§ **Text under study**:
Why Schools Need Comprehensive Health Education
When you hear “health education,” it probably conjures up old memories of cursory lessons on puberty or maybe sex education. Perhaps you had some nutrition lessons here and there.
But comprehensive health education is not only so much more than that, it’s vital to a child’s overall well-being. Because kids spend so much of their time in school, it makes schools a key place to holistically promote and improve the mental and physical health of students and set them up for a bright future. Health education sets kids up with the skills and habits they need to be productive, thriving adults.
Why is this so important?
The exposures, behaviors, and habits that impact young children deeply affect their long-term health. Many adult health problems, from disease to depression to substance abuse and more, result from childhood. One of the best ways to prevent ill health in all its forms is to educate and expose children and adolescents to healthy behaviors and coping skills. Comprehensive health education can do just that. Students who receive comprehensive health education make safer, more informed, less destructive choices. They eat and sleep better and stay more physically active. They are better communicators and have stronger self-esteem.
What is comprehensive school health education?
Comprehensive school health education addresses the physical, social, and emotional aspects of health (the health of the whole child) via a structured and sequential curriculum. Lessons should be age-appropriate, scientifically accurate, and taught at every grade level.
In order for comprehensive health education to be effective, it needs to be monitored and evaluated for success by a professional with expertise in this field, such as a school health or wellness coordinator or manager. Teachers must be trained in health topics in order to implement the curriculum properly, and a yearly minimum number of instruction hours must be set and followed. For maximum benefit to kids, family and community involvement is crucial in the planning phases.

Saved entries
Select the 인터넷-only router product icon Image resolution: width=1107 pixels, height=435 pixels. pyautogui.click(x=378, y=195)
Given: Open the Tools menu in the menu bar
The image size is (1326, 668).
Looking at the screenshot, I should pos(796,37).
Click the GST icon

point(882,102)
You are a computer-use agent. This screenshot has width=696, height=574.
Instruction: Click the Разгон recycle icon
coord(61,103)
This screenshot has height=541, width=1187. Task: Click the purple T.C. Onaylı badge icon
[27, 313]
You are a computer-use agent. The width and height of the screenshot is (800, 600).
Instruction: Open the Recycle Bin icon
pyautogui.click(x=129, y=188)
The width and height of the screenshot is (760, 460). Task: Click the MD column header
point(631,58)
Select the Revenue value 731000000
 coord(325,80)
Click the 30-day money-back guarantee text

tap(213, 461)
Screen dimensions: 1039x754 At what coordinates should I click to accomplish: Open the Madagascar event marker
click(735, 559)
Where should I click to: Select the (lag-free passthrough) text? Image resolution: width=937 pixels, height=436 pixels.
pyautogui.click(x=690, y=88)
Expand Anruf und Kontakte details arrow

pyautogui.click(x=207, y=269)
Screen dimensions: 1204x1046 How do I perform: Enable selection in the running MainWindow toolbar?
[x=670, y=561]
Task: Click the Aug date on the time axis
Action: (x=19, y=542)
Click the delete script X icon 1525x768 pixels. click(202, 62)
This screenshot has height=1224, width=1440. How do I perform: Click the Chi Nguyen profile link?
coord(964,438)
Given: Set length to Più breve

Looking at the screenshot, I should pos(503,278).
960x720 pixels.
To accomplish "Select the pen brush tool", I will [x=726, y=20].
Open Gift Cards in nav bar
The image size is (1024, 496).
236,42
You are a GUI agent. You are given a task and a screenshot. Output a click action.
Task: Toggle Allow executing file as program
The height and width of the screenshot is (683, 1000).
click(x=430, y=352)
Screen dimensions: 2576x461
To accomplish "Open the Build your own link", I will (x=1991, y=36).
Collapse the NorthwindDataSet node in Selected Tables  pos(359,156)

§ **Assigned task 1**: Name the aspects of health that the article on comprehensive health education says this kind of schooling addresses.
§ **Assigned task 2**: According to the article on comprehensive health education, what must be set each year and followed?
§ **Assigned task 3**: Continue the article on comprehensive health education after its final sentence.

§ **Response box 1**: Physical, social, and emotional

§ **Response box 2**: A minimum number of instruction hours.

§ **Response box 3**:
Health education curriculum should include interactive, hands-on skill-building exercises in addition to lessons. Topics would ideally cover:
- Mental/emotional health: Recognizing issues, seeking help, and developing coping skills
- Nutrition and healthy eating habits
- The importance and benefits of physical activity
- Illness and disease prevention
- Sexual health and education
- Risk behavior prevention: Drug and alcohol use, violence and aggression, sexual risk behaviors, and others
- Family life and health and personal health
- Social skills: Building positive relationships, active listening and other interpersonal skills, inclusion and acceptance, and healthy dating behaviors
How can you play a part?
Whether you are an educator or school professional or you’re a parent or caregiver, you can advocate for comprehensive health education in your school. The benefits are clear, and every child, regardless of their neighborhood or state, deserves to have supportive, nurturing adults helping them develop these critical skills and habits. Our health is the most important thing we have as humans, so setting up kids, an extremely vulnerable group, to thrive should be schools’ biggest priority.